O secretário-geral do PCP mostrou-se, este domingo, “surpreendido” com a disponibilidade da UGT em participar em greves se não houver aumentos salariais da Função Pública, admitindo que estes são necessários.

Fico surpreendido com essa disponibilidade revolucionária em participar numa greve”

Jerónimo de Sousa admitiu que “os trabalhadores da administração pública estão há oito ou nove anos sem receber qualquer aumento salarial”.

O líder dos comunistas defendeu que "o descongelamento das carreiras não invalida que não precisem de uma resposta tal como os trabalhadores do setor privado”.

Há dois dias, em entrevista à TSF e ao DN/Dinheiro Vivo, o secretário-geral da UGT, Carlos Silva, alertou que os salários dos funcionários públicos não podem continuar congelados em 2019, e admitiu todos os cenários de luta. Incluindo, lá está, greves.

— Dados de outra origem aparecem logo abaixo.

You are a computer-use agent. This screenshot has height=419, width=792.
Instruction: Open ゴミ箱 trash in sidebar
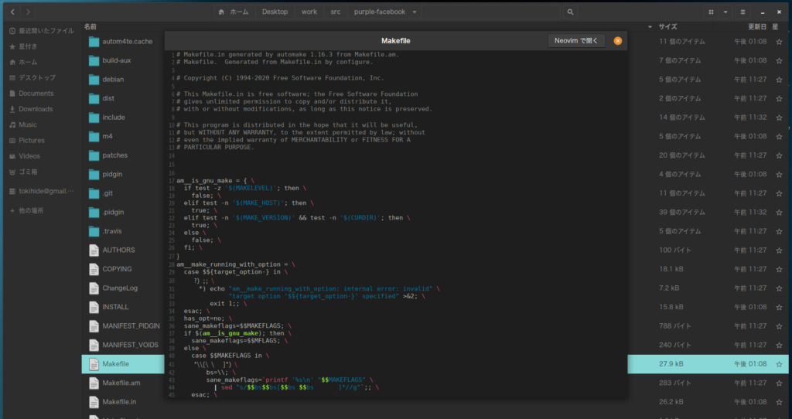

Hoje, à margem da inauguração da sede no Cadaval, questionado se o PCP vai apoiar essas greves, Jerónimo de Sousa disse que o que vai determinar essas lutas “não é a posição do PCP, mas sim a luta dos trabalhadores”,

O secretário-geral do PCP admitiu que quer alterar a legislação laboral para “repor direitos que desapareceram do Código do Trabalho”, dando como exemplos as questões da contratação coletiva, da caducidade dos contratos, das 35 horas de trabalho semanal, dos dias de férias e do aumento dos salários, “um conjunto de propostas que, a serem aprovadas, levaria a uma reposição e a um rumo positivo no quadro das relações laborais”.